## [TASK DIRECTIONS]
Set every entry down again precisely.

= Beginning of Section =

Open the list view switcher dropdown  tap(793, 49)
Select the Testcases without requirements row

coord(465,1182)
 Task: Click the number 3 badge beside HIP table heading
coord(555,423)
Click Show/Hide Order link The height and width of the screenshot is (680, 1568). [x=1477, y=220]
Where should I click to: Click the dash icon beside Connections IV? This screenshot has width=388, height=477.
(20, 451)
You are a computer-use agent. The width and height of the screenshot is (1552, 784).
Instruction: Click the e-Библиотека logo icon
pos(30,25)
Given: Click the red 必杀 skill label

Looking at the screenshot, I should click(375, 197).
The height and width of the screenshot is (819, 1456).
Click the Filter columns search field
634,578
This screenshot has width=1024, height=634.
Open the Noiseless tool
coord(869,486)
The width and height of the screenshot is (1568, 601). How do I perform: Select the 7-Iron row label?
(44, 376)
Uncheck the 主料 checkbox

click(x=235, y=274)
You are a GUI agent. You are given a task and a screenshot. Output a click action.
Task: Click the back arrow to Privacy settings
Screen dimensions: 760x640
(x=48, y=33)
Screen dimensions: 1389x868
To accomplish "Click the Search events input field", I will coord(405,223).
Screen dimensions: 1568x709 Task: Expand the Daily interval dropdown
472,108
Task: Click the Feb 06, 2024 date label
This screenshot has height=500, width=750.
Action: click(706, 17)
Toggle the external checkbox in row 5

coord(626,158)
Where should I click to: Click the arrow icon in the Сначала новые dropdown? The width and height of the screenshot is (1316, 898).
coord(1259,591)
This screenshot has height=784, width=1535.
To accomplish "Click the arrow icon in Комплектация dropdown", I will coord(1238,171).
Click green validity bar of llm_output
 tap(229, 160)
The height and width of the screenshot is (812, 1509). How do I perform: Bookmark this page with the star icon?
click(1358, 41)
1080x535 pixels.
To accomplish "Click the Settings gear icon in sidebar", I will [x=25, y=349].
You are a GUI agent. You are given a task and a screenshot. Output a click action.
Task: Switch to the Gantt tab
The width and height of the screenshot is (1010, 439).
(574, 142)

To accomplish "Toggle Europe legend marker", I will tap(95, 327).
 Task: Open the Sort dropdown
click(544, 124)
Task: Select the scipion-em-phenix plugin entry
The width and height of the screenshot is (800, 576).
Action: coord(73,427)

= End of Section =

## [EXPECTED OUTPUT]
Open the list view switcher dropdown  tap(793, 49)
Select the Testcases without requirements row

coord(465,1182)
 Task: Click the number 3 badge beside HIP table heading
coord(555,423)
Click Show/Hide Order link The height and width of the screenshot is (680, 1568). [x=1477, y=220]
Where should I click to: Click the dash icon beside Connections IV? This screenshot has width=388, height=477.
(20, 451)
You are a computer-use agent. The width and height of the screenshot is (1552, 784).
Instruction: Click the e-Библиотека logo icon
pos(30,25)
Given: Click the red 必杀 skill label

Looking at the screenshot, I should click(375, 197).
The height and width of the screenshot is (819, 1456).
Click the Filter columns search field
634,578
This screenshot has width=1024, height=634.
Open the Noiseless tool
coord(869,486)
The width and height of the screenshot is (1568, 601). How do I perform: Select the 7-Iron row label?
(44, 376)
Uncheck the 主料 checkbox

click(x=235, y=274)
You are a GUI agent. You are given a task and a screenshot. Output a click action.
Task: Click the back arrow to Privacy settings
Screen dimensions: 760x640
(x=48, y=33)
Screen dimensions: 1389x868
To accomplish "Click the Search events input field", I will coord(405,223).
Screen dimensions: 1568x709 Task: Expand the Daily interval dropdown
472,108
Task: Click the Feb 06, 2024 date label
This screenshot has height=500, width=750.
Action: click(706, 17)
Toggle the external checkbox in row 5

coord(626,158)
Where should I click to: Click the arrow icon in the Сначала новые dropdown? The width and height of the screenshot is (1316, 898).
coord(1259,591)
This screenshot has height=784, width=1535.
To accomplish "Click the arrow icon in Комплектация dropdown", I will coord(1238,171).
Click green validity bar of llm_output
 tap(229, 160)
The height and width of the screenshot is (812, 1509). How do I perform: Bookmark this page with the star icon?
click(1358, 41)
1080x535 pixels.
To accomplish "Click the Settings gear icon in sidebar", I will [x=25, y=349].
You are a GUI agent. You are given a task and a screenshot. Output a click action.
Task: Switch to the Gantt tab
The width and height of the screenshot is (1010, 439).
(574, 142)

To accomplish "Toggle Europe legend marker", I will tap(95, 327).
 Task: Open the Sort dropdown
click(544, 124)
Task: Select the scipion-em-phenix plugin entry
The width and height of the screenshot is (800, 576).
Action: coord(73,427)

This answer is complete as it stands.